I’m Going Bugs Over Here!
I’m sick of having their cuteness celebrated. If I had my way, they would never appear on another Hallmark card again. Top on my list of reasons I hate them is the terrible odor they emit when they panic. It’s enough to make my stomach roll, and I’m not even pregnant. I shudder to think of what would happen if I were. It would go something like this: hormonal lady spies spotted invader, rushes to commit insect homicide. Evil beetle exudes noxious fumes. Queasy mother brings everything up for a vote. Loving, supportive family also votes. Results come in – it’s every man for himself. Stampede ensues, resulting in five males of all shapes and sizes lodged in front door. Jaws of Life is called.
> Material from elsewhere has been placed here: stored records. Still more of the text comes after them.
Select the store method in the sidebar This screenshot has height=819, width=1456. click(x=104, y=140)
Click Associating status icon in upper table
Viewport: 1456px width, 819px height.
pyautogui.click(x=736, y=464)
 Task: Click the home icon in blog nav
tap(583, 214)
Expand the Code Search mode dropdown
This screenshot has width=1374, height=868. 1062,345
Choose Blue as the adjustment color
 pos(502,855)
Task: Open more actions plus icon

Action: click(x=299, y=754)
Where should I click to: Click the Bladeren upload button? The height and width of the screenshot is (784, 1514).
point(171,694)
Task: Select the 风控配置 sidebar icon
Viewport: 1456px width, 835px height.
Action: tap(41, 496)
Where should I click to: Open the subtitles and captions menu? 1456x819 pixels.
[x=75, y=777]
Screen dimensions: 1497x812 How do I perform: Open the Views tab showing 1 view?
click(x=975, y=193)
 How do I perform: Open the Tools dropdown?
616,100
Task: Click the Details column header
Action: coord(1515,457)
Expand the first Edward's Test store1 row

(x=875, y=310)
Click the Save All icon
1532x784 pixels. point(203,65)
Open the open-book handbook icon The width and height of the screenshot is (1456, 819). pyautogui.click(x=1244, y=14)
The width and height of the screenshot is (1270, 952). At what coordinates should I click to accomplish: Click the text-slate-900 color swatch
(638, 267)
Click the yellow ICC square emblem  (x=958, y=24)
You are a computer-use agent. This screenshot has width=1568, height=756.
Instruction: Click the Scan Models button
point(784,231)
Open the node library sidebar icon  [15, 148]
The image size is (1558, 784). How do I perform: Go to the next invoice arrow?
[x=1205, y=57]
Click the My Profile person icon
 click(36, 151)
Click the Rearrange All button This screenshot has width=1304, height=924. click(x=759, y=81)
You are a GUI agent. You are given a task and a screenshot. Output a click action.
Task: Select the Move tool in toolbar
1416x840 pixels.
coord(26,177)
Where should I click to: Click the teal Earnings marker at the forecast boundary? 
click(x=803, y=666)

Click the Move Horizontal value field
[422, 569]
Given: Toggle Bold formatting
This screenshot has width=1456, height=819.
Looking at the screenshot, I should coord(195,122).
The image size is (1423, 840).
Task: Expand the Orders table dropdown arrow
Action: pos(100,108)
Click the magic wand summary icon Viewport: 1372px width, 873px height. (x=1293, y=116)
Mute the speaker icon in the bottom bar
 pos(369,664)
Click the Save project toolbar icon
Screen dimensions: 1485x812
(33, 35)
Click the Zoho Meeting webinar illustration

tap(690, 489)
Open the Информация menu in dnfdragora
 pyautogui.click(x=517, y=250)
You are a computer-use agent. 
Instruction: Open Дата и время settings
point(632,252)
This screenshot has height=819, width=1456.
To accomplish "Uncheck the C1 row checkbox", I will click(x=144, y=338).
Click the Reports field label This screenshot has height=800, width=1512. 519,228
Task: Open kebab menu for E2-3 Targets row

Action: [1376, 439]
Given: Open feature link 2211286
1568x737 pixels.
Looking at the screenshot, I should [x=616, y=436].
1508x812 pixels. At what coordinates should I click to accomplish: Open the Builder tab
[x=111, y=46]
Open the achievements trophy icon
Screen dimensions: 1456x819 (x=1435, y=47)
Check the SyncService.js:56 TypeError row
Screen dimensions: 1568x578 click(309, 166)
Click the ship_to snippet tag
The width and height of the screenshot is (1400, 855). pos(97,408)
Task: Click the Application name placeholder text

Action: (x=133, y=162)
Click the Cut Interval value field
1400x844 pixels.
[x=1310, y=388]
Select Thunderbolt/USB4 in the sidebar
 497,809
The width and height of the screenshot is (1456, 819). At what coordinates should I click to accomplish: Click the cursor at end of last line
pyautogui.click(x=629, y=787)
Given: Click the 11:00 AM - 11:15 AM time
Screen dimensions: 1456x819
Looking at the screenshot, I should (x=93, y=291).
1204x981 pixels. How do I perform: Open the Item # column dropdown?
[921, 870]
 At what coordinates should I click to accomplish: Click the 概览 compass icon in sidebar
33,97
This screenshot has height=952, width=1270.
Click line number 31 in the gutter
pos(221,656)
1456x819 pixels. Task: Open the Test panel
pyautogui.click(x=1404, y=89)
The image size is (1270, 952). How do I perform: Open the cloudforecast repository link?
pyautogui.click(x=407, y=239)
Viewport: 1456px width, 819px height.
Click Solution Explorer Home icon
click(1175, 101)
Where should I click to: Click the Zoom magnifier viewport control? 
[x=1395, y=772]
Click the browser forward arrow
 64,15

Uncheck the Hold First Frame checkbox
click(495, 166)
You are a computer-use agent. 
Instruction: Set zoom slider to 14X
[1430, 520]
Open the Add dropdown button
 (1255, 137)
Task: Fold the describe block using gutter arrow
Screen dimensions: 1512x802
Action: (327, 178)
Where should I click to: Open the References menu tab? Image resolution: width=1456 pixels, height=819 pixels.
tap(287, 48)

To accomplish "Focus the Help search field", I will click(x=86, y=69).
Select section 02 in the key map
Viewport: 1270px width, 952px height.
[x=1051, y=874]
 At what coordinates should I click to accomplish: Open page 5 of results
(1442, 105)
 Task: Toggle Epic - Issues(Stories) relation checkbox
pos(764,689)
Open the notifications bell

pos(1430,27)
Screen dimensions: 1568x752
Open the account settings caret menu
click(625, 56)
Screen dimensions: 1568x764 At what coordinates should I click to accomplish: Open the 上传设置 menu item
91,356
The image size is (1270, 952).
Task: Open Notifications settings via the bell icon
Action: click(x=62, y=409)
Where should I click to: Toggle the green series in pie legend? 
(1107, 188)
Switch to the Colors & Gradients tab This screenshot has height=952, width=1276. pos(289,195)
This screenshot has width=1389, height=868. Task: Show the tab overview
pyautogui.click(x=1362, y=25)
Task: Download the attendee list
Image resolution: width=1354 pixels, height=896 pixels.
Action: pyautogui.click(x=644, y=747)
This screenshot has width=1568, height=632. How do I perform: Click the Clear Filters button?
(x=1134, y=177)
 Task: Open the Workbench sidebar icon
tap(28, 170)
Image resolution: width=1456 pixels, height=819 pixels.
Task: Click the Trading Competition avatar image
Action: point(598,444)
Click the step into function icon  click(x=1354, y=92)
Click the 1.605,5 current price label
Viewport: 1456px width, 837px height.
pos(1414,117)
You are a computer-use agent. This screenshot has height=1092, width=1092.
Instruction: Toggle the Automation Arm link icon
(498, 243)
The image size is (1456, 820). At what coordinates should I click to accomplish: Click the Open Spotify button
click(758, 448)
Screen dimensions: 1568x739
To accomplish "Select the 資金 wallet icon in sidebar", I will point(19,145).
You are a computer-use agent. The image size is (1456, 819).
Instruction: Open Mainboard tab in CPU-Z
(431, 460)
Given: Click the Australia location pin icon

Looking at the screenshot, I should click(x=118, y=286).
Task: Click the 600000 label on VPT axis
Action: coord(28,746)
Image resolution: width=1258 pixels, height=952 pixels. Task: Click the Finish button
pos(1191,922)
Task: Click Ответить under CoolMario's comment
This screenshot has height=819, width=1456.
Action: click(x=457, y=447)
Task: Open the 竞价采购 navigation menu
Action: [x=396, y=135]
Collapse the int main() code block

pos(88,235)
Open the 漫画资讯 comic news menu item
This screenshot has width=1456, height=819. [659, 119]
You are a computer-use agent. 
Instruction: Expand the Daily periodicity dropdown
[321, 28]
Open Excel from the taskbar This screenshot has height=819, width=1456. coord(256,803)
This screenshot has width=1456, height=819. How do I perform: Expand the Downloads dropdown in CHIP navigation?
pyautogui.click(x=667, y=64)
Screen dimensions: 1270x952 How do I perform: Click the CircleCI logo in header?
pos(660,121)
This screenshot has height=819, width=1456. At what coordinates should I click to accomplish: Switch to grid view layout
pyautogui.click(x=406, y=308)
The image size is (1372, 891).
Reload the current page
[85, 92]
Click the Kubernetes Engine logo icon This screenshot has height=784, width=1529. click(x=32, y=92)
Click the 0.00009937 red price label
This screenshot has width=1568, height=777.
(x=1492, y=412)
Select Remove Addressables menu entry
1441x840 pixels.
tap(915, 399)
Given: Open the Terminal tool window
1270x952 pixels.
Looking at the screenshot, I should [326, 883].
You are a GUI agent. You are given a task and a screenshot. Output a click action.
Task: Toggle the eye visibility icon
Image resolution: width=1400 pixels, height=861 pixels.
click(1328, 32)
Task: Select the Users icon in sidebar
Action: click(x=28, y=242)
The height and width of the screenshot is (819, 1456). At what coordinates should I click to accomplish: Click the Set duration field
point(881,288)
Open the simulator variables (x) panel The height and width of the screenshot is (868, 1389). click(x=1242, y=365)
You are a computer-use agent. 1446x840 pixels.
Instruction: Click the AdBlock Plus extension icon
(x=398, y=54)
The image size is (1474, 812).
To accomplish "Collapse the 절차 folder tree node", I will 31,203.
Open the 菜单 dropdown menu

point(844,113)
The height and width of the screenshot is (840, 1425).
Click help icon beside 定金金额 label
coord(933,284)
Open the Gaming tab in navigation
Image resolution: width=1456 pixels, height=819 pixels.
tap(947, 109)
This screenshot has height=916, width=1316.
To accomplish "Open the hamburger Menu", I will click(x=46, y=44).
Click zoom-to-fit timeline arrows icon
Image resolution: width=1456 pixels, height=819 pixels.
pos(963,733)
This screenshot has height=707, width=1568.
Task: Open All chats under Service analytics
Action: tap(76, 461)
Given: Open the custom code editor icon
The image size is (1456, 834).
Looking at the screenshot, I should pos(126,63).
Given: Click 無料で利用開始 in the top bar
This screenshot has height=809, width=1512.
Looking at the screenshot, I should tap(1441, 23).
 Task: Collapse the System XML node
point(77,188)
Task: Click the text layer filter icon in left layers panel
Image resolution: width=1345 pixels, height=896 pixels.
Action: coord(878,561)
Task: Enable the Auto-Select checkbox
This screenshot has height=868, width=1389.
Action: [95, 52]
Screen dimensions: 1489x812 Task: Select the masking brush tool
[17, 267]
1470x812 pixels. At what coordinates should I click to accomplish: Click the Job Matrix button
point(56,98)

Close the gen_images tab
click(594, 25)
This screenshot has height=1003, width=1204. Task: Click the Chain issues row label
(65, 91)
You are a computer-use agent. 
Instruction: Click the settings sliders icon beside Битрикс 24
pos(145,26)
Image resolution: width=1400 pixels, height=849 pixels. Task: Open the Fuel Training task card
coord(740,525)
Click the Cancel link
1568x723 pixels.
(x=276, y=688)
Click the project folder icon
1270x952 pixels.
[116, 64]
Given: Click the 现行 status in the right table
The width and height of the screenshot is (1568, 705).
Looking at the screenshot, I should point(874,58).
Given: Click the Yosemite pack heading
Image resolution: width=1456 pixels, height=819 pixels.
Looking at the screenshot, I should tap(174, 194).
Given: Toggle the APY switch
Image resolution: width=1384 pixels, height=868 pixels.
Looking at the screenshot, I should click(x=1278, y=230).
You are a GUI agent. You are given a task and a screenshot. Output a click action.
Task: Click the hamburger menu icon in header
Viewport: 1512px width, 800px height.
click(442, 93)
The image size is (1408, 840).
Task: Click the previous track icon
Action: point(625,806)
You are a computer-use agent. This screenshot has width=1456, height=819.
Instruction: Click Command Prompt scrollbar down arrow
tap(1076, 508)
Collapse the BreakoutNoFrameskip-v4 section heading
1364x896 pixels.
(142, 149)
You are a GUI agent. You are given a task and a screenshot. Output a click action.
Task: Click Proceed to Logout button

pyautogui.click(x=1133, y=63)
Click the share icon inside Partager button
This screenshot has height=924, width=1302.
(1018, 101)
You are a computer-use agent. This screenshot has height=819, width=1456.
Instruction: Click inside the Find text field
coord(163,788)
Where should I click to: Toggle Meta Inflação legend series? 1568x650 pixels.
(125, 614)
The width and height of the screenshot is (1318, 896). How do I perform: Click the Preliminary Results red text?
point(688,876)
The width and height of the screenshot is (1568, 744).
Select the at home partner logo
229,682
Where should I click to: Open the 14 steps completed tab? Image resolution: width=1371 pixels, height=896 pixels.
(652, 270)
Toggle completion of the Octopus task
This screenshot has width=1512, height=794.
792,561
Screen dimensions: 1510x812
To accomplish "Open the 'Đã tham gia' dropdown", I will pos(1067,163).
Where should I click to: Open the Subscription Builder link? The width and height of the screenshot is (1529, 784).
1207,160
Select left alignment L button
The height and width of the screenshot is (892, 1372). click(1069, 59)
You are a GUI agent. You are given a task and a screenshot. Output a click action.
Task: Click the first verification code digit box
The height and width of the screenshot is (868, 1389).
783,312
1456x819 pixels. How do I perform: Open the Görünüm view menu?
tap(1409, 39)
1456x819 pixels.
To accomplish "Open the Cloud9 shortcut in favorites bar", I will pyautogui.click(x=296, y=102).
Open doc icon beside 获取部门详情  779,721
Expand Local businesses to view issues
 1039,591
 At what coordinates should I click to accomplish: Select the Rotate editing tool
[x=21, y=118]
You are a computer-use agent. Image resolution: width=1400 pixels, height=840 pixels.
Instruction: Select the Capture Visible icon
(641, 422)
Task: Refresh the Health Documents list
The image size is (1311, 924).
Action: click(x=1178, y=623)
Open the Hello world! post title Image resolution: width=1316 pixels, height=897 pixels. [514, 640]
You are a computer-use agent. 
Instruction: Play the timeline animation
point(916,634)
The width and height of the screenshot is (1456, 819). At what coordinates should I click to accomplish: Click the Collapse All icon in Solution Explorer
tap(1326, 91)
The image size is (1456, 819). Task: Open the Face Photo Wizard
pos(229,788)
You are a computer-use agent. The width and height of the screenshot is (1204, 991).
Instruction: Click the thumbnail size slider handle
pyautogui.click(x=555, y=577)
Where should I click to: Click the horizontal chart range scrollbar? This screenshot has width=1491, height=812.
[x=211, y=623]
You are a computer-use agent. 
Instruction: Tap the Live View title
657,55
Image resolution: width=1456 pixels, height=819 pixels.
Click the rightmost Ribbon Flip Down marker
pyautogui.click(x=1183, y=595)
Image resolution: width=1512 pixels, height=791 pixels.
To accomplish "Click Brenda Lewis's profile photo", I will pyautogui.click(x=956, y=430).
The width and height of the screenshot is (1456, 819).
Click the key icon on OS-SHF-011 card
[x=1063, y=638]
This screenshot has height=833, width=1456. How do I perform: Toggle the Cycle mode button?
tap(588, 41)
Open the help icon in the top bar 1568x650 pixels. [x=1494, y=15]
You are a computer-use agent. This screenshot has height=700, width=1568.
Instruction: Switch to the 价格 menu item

Perhaps the most egregious violation of my personal space occurred recently when I was working at my desk. Feeling a tickle in my armpit (I am not making this up), I absentmindedly slapped at it. Suddenly I was engulfed in a cloud of that all-too-familiar bug gas. What followed could in some cultures have been mistaken for an ancient rain dance. Throw in a few ceremonial “hoo-ha-ha’s” and there could have been a downpour in Wakarusa that day. Forget flying by the seat of my pants – I went straight to flapping the seat of my pants when a search revealed that it had dropped down my waistband. Thankfully, I wasn’t working at my husband’s office where the whole spectacle would have played out before God and any witnesses passing by on the street.
As if the beetles weren’t enough, a mouse has now taken up residence with us. This brings to mind a ghastly “Close Encounter of the Furred Kind” that I had as a teenager when my family was camping at the lake. My sister and I decided we would sleep under the stars, so we threw sleeping bags on loungers and fell asleep ‘neath the Milky Way. When Mom woke us up the next morning, I felt something scrabbling on my leg. Just then, a mouse jumped out and hit the ground running.
“MOUSE!” I trumpeted to a sleeping campground. My quick-thinking mother, who hates mice even worse than I do, actually brought her shoe down, ka-whump, as it ran past and nailed it. Take that, you little bugar!
Dad, who was safely ensconced in the motor home, said later that he knew for a fact it had come running out on three legs, holding its nose with the fourth. He and I both know that if it had been his leg, he wouldn’t have waited until the’90s to fire off with the first in his string of heart attacks. We also know that there isn’t a dry cleaner this side of the Mississippi with the skill or equipment needed to erase the mark he would have made on his world, so I don’t know why he laughs so hard about it.
Suffice it to say, we now have mouse traps on hand, and my husband has returned from the hardware store with bug spray that at least slows the advance of the beetles. Hopefully sanity will be restored shortly.
Speaking of bug spray, even this has been used by an inventive boy as a weapon of self-defense against a certain two-legged pest. It began innocently enough, just your garden variety dustup that turned nasty when the younger one stole the older one’s driver’s license. A wild chase followed through the house with first one, then the other being locked outside. Seeing his little brother dancing around outside the window, taunting him with the stolen license, was just too much for the senior to handle. Out the door he charged, only to be repelled every time he was within striking distance by a cloud of mosquito spray.
Thank God we have an in-house pest control expert who faithfully addresses issues with both four-legged and two-legged critters. The boys call him “Dad.” I call him “Hero.” He’s got his work cut out for him, that’s for sure.